Rating: C+
Dir: Gareth Evans
Star: Dan Stevens, Michael Sheen, Lucy Boynton, Mark Lewis Jones
This isn’t quite what I would have expected from the director of The Raid: Redemption and its sequel. I mean, you go from two of the most highly-regarded action films of the 21st century, to a Gothic horror about a weird religious cult, which has more in common with The Wicker Man. I admire the willingness to go outside your comfort zone, and try something different. But I can’t say this is successful, except in brief spurts. Not long after the start of the 20th century, Thomas Richardson (Stevens, looking like a young Christopher Lambert) goes to a remote Welsh island, where his sister has been kidnapped. She’s being held for ransom by a group run by ex-convict Malcolm Howe (Sheen).
These are not just your average bunch of preachy wackos, however. They practice blood sacrifice to the island’s guardian, a mother goddess on whose good graces the place depends for its fertility. She’s not exactly happy about it, and there is no shortage of dissension, for various reasons, among Howe’s congregation. His daughter, Andrea, is making moist eyes at the newcomer, while another couple is planning to elope. Thomas has no shortage of issues either. He lost his own religious faith after being tortured as a Christian missionary during the Boxer rebellion in China, and is estranged from his father. However, I would be hard-pushed to say either of these have any significant impact on the movie. That may be the biggest problem here: too much extraneous “stuff”.
This runs 129 minutes, which is almost half as long again as the original release of The Wicker Man. It feels like it is also half as long again as necessary for the core plot – Thomas rescuing his sister. Instead, we get threads which add little to proceedings. There’s a lengthy arc in which the son of one of the group’s founders is having extra-marital sex with the daughter of another leader, gets his girlfriend pregnant and is punished for his sins. The ruthless torture will stick in your mind. Everything that led up to it, probably less so. We have too many scenes of Malcolm creeping around the settlement in the dark, presumably looking for his sister.

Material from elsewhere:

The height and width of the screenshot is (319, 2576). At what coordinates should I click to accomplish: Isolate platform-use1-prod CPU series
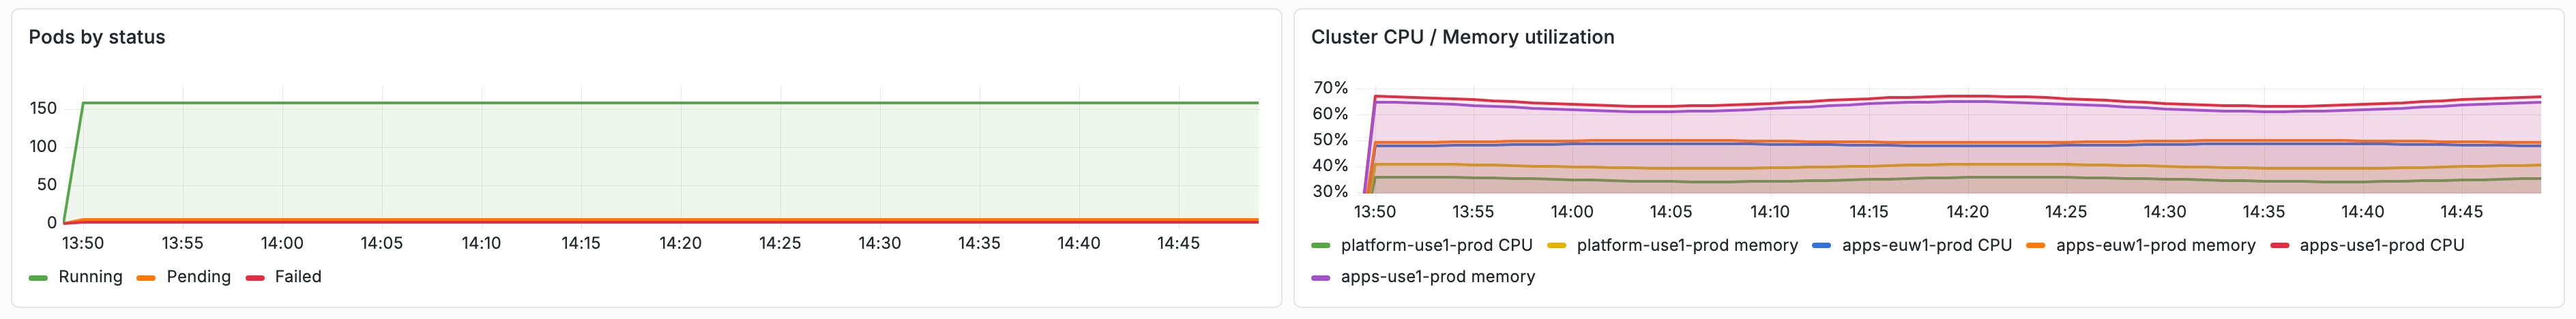1436,245
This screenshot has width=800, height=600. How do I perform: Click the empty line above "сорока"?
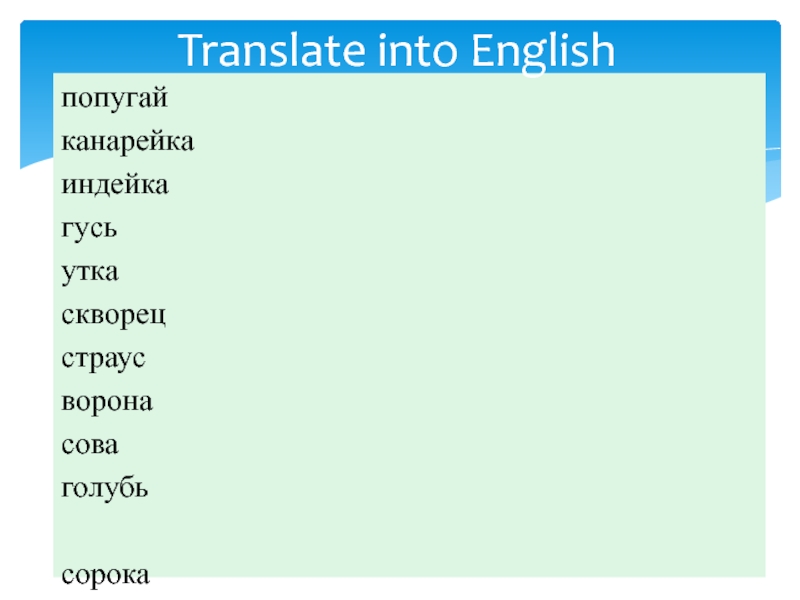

It is by no means a poor concept: it feels like a period version of The Sacrament, with an outsider becoming part of a cult that ends up far darker than they could ever have imagined. This is considerably more fantastical, and on occasion it does work well enough. There’s a great scene where Thomas is lined up with the other newcomers in front of Howe, who knows there’s a cuckoo in their midst, and are required to quote from the cult’s scriptures. The tension here is palpable. There’s no doubt that the violence, when it occurs, is gnarly, realistic and occasionally stomach-turning. Yet I couldn’t help feeling the film is in need of an “anti-director’s cut”, with about thirty minutes trimmed from it.